(Records excerpted from a collection)
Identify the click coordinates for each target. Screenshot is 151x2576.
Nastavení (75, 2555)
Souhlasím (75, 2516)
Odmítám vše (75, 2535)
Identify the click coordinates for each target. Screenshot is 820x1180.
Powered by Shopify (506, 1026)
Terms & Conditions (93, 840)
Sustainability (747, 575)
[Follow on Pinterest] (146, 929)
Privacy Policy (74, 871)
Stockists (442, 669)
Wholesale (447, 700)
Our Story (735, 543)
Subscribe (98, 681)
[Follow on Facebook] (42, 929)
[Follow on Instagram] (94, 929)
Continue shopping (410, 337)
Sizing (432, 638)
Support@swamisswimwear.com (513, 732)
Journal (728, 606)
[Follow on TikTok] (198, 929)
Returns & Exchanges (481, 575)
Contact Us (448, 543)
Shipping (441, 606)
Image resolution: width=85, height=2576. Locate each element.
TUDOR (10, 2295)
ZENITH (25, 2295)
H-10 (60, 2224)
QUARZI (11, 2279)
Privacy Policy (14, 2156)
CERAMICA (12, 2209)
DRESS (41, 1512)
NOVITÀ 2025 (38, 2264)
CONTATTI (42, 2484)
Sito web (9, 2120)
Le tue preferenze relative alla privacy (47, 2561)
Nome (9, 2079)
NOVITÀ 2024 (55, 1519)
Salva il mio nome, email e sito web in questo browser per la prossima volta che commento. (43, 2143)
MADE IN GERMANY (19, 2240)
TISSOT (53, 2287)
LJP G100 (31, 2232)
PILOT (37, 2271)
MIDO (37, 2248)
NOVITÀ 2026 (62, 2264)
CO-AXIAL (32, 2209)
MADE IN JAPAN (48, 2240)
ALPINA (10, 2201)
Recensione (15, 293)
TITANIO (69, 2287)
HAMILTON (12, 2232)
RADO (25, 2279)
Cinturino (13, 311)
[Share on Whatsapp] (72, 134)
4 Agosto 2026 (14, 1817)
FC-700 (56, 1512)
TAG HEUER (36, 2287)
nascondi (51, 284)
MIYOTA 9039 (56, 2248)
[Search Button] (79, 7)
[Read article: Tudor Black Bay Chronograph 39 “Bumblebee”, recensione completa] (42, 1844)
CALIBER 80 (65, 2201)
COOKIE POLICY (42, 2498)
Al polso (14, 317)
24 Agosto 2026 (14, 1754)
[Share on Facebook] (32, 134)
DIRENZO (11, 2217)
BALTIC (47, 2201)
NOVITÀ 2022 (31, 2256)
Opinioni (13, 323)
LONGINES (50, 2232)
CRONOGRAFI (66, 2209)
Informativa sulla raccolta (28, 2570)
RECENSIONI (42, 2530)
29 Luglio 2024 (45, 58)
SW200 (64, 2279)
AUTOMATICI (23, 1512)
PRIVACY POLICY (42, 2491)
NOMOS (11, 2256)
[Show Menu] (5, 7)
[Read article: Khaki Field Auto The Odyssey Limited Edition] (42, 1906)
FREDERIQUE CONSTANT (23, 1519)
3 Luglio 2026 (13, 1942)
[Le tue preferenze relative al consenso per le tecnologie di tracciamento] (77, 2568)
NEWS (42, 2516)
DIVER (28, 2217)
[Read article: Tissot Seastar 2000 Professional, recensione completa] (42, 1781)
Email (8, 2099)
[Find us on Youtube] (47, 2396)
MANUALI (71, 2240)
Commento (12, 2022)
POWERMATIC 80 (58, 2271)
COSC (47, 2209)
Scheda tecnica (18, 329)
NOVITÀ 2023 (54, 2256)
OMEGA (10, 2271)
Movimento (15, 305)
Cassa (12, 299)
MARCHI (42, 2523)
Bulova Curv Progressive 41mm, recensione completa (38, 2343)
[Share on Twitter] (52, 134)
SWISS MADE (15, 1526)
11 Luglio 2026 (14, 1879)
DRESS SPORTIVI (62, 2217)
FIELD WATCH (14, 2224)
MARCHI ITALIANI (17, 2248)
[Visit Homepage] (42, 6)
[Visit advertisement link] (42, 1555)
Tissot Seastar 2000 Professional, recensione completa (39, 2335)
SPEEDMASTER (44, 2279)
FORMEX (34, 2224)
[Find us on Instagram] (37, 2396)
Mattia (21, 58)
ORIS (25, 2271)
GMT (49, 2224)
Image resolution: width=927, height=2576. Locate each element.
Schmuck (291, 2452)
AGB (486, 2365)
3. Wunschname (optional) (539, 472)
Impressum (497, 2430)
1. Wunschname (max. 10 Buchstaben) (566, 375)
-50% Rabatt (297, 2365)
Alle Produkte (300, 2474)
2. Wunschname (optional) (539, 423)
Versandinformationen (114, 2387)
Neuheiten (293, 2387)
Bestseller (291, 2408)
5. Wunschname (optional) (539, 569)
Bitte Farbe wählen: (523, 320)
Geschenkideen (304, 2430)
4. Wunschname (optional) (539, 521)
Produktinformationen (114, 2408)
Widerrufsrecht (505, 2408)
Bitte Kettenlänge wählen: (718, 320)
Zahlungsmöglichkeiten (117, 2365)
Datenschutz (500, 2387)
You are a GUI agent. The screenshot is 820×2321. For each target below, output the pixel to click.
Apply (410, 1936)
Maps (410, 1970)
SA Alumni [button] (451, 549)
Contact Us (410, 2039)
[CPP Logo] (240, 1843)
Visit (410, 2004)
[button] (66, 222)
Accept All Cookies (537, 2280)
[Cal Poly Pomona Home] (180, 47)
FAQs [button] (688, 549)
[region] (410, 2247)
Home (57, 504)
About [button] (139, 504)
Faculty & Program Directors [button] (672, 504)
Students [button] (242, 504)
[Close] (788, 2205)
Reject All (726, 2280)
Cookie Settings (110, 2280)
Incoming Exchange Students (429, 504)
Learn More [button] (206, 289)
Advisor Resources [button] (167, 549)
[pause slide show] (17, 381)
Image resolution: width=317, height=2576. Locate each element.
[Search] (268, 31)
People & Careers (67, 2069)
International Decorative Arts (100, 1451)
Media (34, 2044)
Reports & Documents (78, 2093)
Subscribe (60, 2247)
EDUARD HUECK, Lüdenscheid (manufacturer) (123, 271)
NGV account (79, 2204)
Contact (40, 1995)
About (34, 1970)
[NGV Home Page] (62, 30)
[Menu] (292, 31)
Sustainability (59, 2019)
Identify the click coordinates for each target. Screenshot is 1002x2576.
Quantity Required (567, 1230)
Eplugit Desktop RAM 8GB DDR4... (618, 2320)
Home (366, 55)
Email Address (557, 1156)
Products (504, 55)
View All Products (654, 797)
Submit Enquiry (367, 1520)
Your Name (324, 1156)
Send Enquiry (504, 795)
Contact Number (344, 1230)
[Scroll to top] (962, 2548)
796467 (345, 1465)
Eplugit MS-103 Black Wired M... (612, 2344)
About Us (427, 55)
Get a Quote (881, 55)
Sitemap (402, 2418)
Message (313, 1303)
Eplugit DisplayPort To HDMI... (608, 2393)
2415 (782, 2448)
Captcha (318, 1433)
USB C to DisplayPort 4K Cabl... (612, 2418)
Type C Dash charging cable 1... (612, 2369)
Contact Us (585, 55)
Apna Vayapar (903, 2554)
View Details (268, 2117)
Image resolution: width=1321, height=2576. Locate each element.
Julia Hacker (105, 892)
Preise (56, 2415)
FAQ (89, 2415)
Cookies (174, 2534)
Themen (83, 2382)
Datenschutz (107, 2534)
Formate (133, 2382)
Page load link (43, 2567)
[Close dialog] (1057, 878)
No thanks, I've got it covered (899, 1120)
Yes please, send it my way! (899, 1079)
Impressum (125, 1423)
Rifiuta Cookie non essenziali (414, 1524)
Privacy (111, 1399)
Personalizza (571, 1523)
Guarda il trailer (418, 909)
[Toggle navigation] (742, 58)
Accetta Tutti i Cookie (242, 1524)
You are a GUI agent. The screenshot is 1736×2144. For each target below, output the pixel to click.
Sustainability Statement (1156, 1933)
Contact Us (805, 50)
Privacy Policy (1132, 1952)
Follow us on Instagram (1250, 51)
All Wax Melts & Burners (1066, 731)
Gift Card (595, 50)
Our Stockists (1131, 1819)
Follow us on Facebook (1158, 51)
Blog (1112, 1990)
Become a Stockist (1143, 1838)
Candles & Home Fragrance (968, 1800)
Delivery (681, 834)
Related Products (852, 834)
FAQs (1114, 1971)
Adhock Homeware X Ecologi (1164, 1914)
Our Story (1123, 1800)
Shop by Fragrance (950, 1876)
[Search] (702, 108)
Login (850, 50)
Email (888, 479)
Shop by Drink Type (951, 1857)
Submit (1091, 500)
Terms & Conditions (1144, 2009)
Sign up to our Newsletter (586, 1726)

> _Requirement_:
All lines above from the line with "Opinioni (13, 323)" through the line with "Alle Produkte (300, 2474)", both included, are to be set down exactly, with nothing else.

> _Result of this exercise_:
Opinioni (13, 323)
LONGINES (50, 2232)
CRONOGRAFI (66, 2209)
Informativa sulla raccolta (28, 2570)
RECENSIONI (42, 2530)
29 Luglio 2024 (45, 58)
SW200 (64, 2279)
AUTOMATICI (23, 1512)
PRIVACY POLICY (42, 2491)
NOMOS (11, 2256)
[Show Menu] (5, 7)
[Read article: Khaki Field Auto The Odyssey Limited Edition] (42, 1906)
FREDERIQUE CONSTANT (23, 1519)
3 Luglio 2026 (13, 1942)
[Le tue preferenze relative al consenso per le tecnologie di tracciamento] (77, 2568)
NEWS (42, 2516)
DIVER (28, 2217)
[Read article: Tissot Seastar 2000 Professional, recensione completa] (42, 1781)
Email (8, 2099)
[Find us on Youtube] (47, 2396)
MANUALI (71, 2240)
Commento (12, 2022)
POWERMATIC 80 (58, 2271)
COSC (47, 2209)
Scheda tecnica (18, 329)
NOVITÀ 2023 (54, 2256)
OMEGA (10, 2271)
Movimento (15, 305)
Cassa (12, 299)
MARCHI (42, 2523)
Bulova Curv Progressive 41mm, recensione completa (38, 2343)
[Share on Twitter] (52, 134)
SWISS MADE (15, 1526)
11 Luglio 2026 (14, 1879)
DRESS SPORTIVI (62, 2217)
FIELD WATCH (14, 2224)
MARCHI ITALIANI (17, 2248)
[Visit Homepage] (42, 6)
[Visit advertisement link] (42, 1555)
Tissot Seastar 2000 Professional, recensione completa (39, 2335)
SPEEDMASTER (44, 2279)
FORMEX (34, 2224)
[Find us on Instagram] (37, 2396)
Mattia (21, 58)
ORIS (25, 2271)
GMT (49, 2224)
Image resolution: width=927, height=2576. Locate each element.
Schmuck (291, 2452)
AGB (486, 2365)
3. Wunschname (optional) (539, 472)
Impressum (497, 2430)
1. Wunschname (max. 10 Buchstaben) (566, 375)
-50% Rabatt (297, 2365)
Alle Produkte (300, 2474)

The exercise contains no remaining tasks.